[Fragmento del texto]:
La idea del “tiempo-eje” adquiere entonces una dimensión inesperada. El legado de la Reforma se vuelve paradójico. Nos dejó grandes bendiciones cívicas, pero vertió el viejo vino de la intolerancia clerical en el odre nuevo de la intolerancia estatal e ideológica.
El tema, por lo demás, no es solo mexicano: es universal. La aspiración clave de la civilización occidental moderna ha sido la tolerancia; pero la intolerancia religiosa fue la manzana de la discordia de nuestro siglo XIX; la intolerancia ideológica fue
la manzana de la discordia en el siglo XX, y para nuestra absoluta perplejidad, la intolerancia religiosa ha vuelto a ser la manzana de la discordia del siglo XXI.
Escarceos teóricos
Los Sentimientos de la Nación (1813), esa profecía moral de nuestro tiempo, constituye a la vez el documento fundador de la intolerancia de cultos en el México independiente. La religión católica había de ser la única, sin tolerancia de ninguna otra. La prescripción pasó a la Constitución de Apatzingán de 1814. Pero diez años más tarde, Andrés Quintana Roo –quien había redactado aquel célebre texto junto con Morelos– escribe un memorando en el que solicita la discusión de la tolerancia religiosa en el Congreso Constituyente: “La intolerancia religiosa, esta implacable enemiga de la mansedumbre evangélica, está proscrita en todos los países, en que los progresos del cristianismo se han combinado con los de la civilización y las luces para fijar la felicidad de los hombres.”1
El documento se hizo público y provocó un escándalo que obligó a su autor a retirarse de la ciudad de México. Al poco tiempo, en una carta dirigida al papa León XII, el presidente Guadalupe Victoria ponía en sus manos el texto de la Constitución de 1824 que confirmaba y reafirmaba a México como un territorio donde la única religión admitida era la católica: “La religión de la nación mexicana es y será perpetuamente la católica apostólica romana. La nación la protege por leyes sabias y justas, y prohíbe el ejercicio de cualquiera otra”.

[Datos mostrados]:
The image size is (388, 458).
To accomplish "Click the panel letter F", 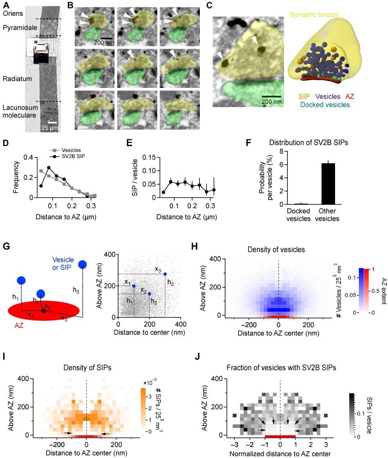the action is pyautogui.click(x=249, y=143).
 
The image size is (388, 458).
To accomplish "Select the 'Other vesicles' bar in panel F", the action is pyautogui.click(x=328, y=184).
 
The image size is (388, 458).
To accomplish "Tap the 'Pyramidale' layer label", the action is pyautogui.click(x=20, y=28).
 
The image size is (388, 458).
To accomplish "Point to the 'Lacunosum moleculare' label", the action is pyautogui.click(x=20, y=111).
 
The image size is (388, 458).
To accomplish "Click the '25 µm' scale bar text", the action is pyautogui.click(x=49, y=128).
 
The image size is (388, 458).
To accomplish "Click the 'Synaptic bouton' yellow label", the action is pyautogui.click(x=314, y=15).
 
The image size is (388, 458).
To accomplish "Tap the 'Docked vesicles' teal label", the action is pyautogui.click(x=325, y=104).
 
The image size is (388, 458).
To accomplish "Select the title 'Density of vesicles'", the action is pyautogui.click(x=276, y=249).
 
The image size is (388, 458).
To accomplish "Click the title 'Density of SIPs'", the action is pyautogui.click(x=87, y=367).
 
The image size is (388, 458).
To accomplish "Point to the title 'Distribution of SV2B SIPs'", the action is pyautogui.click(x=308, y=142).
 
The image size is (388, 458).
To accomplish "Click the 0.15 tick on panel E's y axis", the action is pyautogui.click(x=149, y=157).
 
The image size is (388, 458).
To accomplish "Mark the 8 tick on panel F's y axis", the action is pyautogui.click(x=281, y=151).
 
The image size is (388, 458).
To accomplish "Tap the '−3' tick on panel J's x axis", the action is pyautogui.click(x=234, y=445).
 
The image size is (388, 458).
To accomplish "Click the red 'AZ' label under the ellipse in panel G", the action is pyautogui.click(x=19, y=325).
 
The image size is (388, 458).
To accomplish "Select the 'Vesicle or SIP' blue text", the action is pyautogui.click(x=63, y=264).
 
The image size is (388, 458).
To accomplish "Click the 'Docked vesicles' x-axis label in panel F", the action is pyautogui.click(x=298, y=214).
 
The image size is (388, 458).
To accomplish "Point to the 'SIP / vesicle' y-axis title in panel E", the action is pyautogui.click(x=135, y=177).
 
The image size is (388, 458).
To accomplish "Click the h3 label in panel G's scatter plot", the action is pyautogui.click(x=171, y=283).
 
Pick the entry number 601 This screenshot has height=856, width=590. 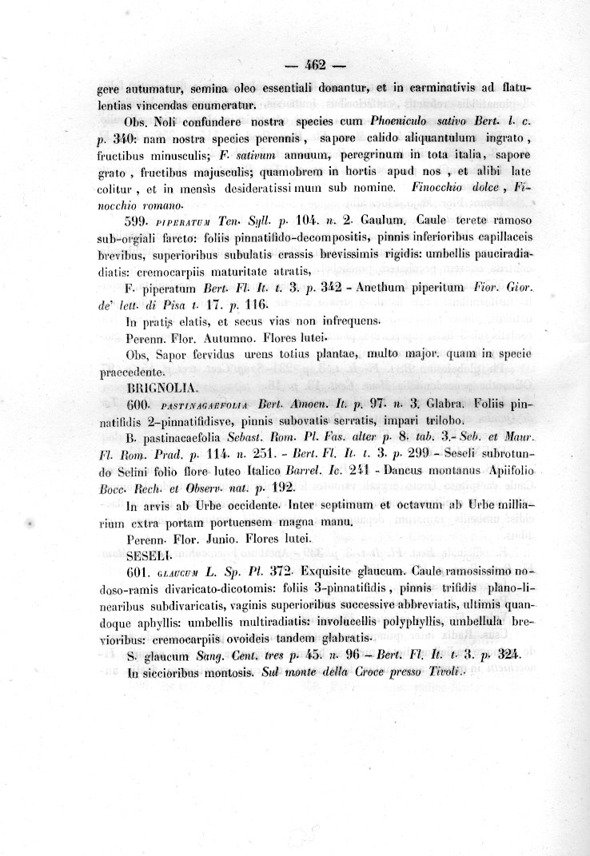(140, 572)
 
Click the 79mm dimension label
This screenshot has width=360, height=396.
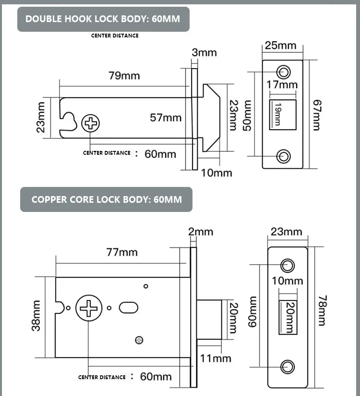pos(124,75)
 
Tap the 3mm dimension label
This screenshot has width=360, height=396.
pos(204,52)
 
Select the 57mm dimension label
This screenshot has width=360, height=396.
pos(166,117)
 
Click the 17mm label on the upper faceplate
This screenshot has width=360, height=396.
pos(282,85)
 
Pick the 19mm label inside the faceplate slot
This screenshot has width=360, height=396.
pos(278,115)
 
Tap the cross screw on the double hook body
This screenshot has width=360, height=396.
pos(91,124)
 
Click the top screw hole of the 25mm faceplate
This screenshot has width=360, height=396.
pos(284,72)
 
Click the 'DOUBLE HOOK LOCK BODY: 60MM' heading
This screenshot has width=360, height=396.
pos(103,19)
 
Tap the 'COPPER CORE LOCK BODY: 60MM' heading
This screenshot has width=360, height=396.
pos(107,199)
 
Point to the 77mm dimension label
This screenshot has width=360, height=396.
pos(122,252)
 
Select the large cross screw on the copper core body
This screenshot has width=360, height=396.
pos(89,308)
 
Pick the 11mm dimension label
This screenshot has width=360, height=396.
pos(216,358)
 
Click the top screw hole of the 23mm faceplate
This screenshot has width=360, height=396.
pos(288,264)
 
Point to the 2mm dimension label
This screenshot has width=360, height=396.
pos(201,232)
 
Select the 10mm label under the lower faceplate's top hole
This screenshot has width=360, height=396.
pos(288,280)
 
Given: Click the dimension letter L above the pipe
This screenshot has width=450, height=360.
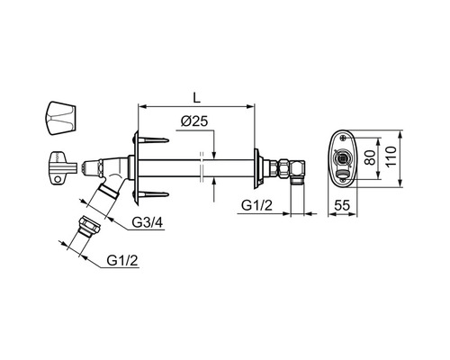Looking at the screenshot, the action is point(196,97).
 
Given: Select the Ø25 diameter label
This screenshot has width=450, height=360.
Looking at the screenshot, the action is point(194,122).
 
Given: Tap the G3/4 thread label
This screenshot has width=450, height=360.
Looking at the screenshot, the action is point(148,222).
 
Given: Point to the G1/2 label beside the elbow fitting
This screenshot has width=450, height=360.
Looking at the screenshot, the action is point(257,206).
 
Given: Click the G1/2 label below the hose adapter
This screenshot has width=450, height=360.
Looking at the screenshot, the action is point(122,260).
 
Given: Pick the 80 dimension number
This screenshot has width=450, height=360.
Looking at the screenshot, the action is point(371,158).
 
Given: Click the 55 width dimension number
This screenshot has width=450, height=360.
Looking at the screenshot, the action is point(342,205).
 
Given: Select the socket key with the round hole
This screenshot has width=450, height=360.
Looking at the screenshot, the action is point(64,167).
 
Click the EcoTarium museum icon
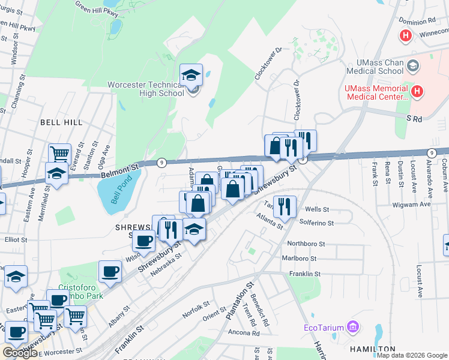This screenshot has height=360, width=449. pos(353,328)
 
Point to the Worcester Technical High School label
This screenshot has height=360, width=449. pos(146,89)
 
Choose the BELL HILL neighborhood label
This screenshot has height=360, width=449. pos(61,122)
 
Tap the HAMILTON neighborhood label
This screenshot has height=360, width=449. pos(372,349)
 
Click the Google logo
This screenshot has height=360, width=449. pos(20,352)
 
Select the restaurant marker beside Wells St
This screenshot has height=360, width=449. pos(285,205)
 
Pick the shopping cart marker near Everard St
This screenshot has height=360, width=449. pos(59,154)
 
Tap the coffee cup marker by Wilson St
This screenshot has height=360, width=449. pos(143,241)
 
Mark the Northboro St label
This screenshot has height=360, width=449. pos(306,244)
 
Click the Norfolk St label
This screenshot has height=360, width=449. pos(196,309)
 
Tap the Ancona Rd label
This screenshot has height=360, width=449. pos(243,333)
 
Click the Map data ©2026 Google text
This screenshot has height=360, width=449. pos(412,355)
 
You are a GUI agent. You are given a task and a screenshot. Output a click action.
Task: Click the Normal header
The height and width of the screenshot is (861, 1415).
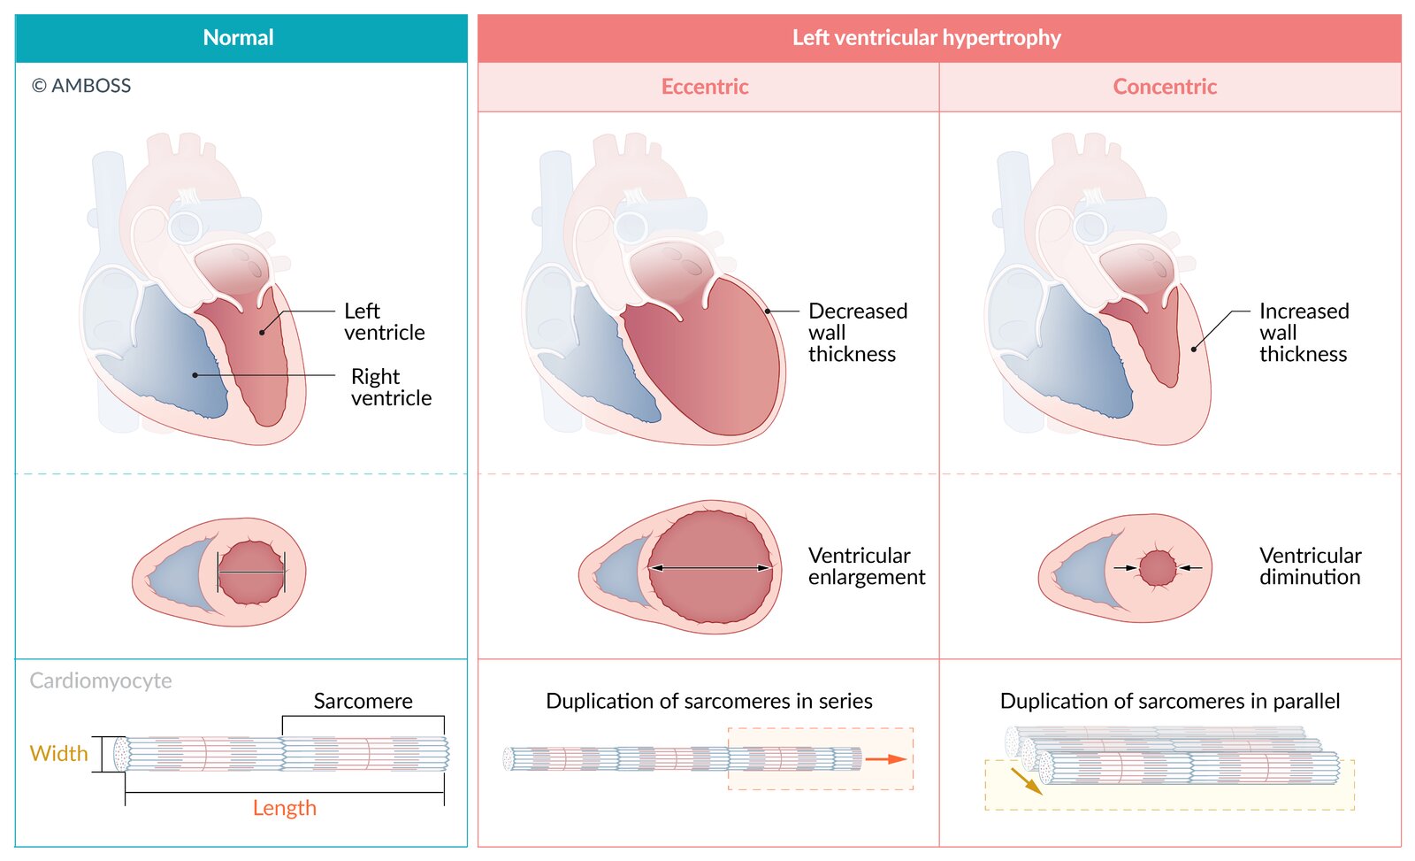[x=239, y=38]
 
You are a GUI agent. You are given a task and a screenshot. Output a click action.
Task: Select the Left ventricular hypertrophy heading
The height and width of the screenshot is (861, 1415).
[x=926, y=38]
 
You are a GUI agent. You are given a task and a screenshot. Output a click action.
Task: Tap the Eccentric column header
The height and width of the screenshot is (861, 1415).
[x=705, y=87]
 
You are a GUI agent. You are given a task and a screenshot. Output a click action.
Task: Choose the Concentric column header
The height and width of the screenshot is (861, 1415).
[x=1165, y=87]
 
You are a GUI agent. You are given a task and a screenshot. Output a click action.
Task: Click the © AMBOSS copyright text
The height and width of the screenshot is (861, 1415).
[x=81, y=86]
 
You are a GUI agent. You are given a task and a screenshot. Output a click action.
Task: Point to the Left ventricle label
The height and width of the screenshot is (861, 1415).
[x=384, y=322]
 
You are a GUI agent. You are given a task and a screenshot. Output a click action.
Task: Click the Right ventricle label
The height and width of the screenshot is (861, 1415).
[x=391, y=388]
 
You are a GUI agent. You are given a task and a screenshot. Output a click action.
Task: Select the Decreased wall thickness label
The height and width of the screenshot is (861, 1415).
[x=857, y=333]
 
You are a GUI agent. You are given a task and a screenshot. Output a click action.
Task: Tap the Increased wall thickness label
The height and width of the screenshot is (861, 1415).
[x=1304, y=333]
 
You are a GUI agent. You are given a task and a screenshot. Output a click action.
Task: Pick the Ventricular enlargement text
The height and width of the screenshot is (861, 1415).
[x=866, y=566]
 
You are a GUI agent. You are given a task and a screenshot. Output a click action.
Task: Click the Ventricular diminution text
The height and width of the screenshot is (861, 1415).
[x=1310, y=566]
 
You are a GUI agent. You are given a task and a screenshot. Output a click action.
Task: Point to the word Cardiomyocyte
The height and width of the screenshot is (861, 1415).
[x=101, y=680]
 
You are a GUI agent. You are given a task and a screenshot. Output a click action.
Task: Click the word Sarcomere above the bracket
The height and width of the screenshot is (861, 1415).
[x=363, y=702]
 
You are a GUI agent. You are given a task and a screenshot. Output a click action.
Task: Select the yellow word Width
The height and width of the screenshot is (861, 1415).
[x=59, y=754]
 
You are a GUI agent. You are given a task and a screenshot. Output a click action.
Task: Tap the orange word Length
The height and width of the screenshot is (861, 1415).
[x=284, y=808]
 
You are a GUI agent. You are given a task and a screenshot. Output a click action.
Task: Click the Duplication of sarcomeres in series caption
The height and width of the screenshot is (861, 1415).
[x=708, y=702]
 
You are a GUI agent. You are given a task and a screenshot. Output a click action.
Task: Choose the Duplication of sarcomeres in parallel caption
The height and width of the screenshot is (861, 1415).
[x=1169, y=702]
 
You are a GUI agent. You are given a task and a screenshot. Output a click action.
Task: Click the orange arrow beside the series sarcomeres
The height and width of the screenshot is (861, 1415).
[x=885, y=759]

[Consigna]: Copia el tramo del texto sobre la intolerancia religiosa en México que arranca con "La idea del" y llega hasta "del siglo XXI.", y sustituye en él "manzana de la discordia" por "causa de conflicto".

[Resultado del ejercicio]:
La idea del “tiempo-eje” adquiere entonces una dimensión inesperada. El legado de la Reforma se vuelve paradójico. Nos dejó grandes bendiciones cívicas, pero vertió el viejo vino de la intolerancia clerical en el odre nuevo de la intolerancia estatal e ideológica.
El tema, por lo demás, no es solo mexicano: es universal. La aspiración clave de la civilización occidental moderna ha sido la tolerancia; pero la intolerancia religiosa fue la causa de conflicto de nuestro siglo XIX; la intolerancia ideológica fue
la causa de conflicto en el siglo XX, y para nuestra absoluta perplejidad, la intolerancia religiosa ha vuelto a ser la causa de conflicto del siglo XXI.